§ WORK INSTRUCTION:
Could you retype the whole listing word for word and drop the images?

(EXERCISE DATA begins)

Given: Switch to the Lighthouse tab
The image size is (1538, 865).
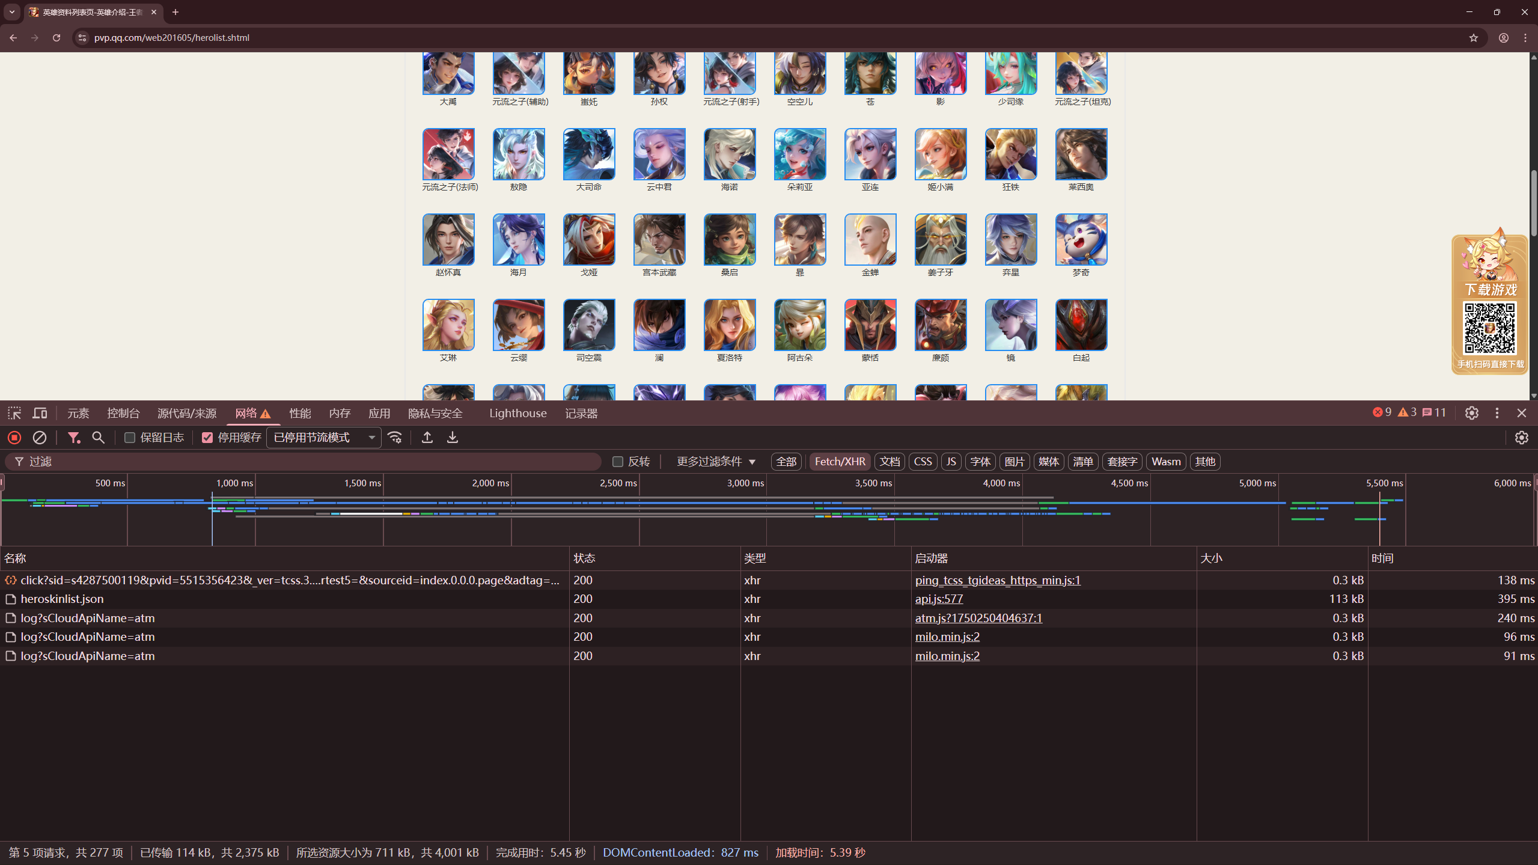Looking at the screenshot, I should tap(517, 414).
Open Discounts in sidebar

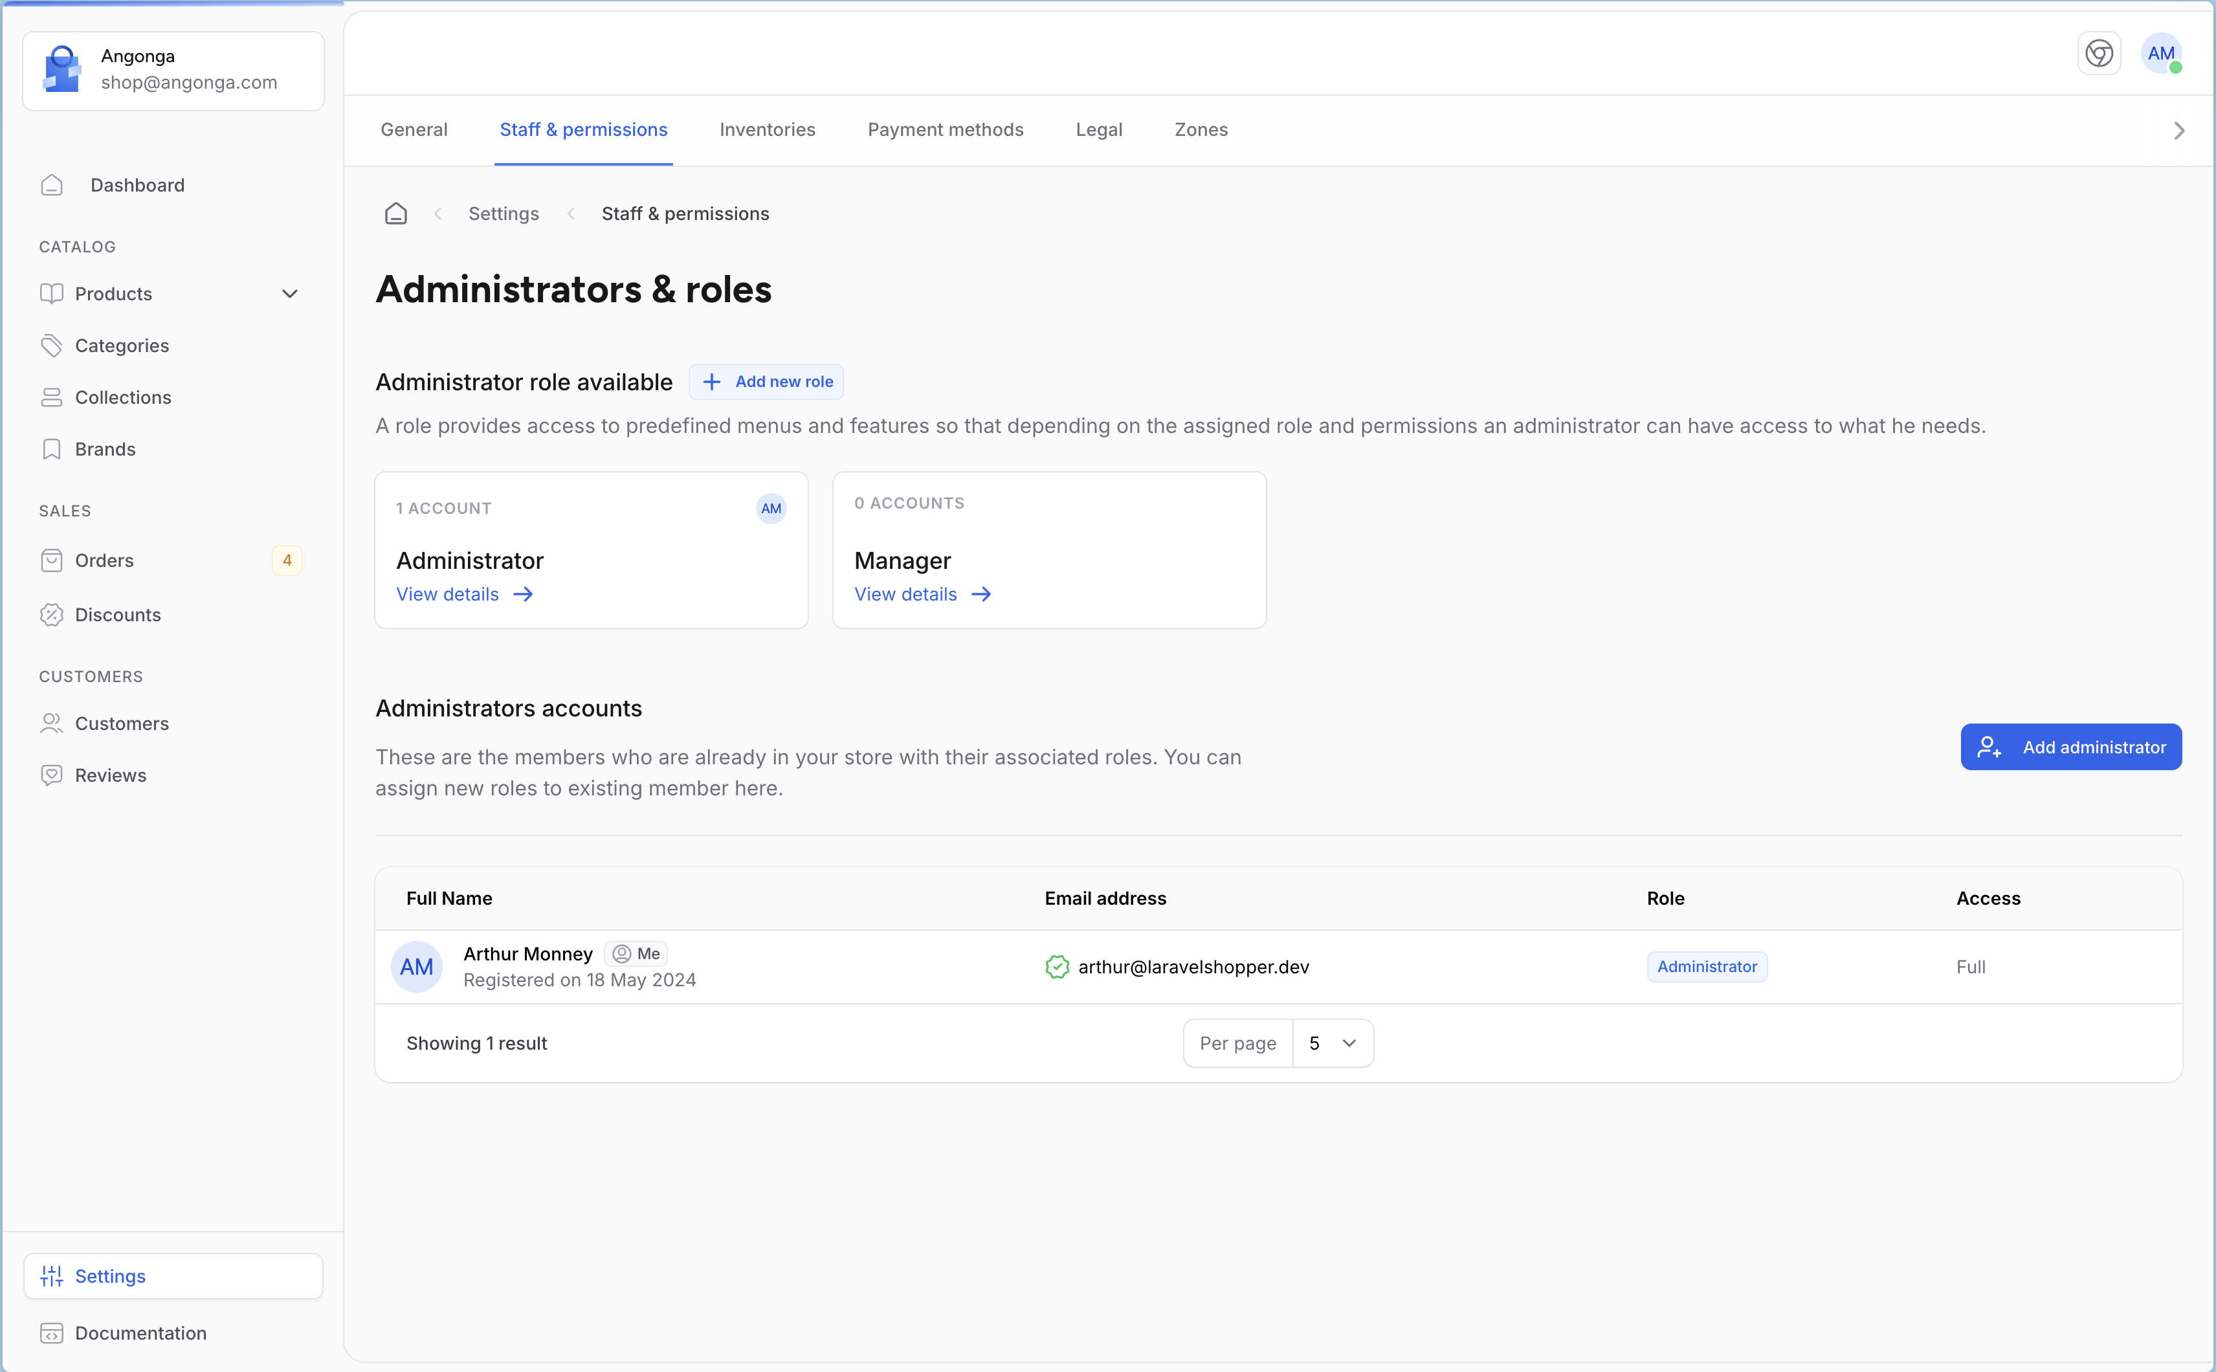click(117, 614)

(EXERCISE DATA ends)

§ OUTPUT FOR THIS EXERCISE:
Given: Switch to the Lighthouse tab
The image size is (1538, 865).
Looking at the screenshot, I should tap(517, 414).
Open Discounts in sidebar

click(117, 614)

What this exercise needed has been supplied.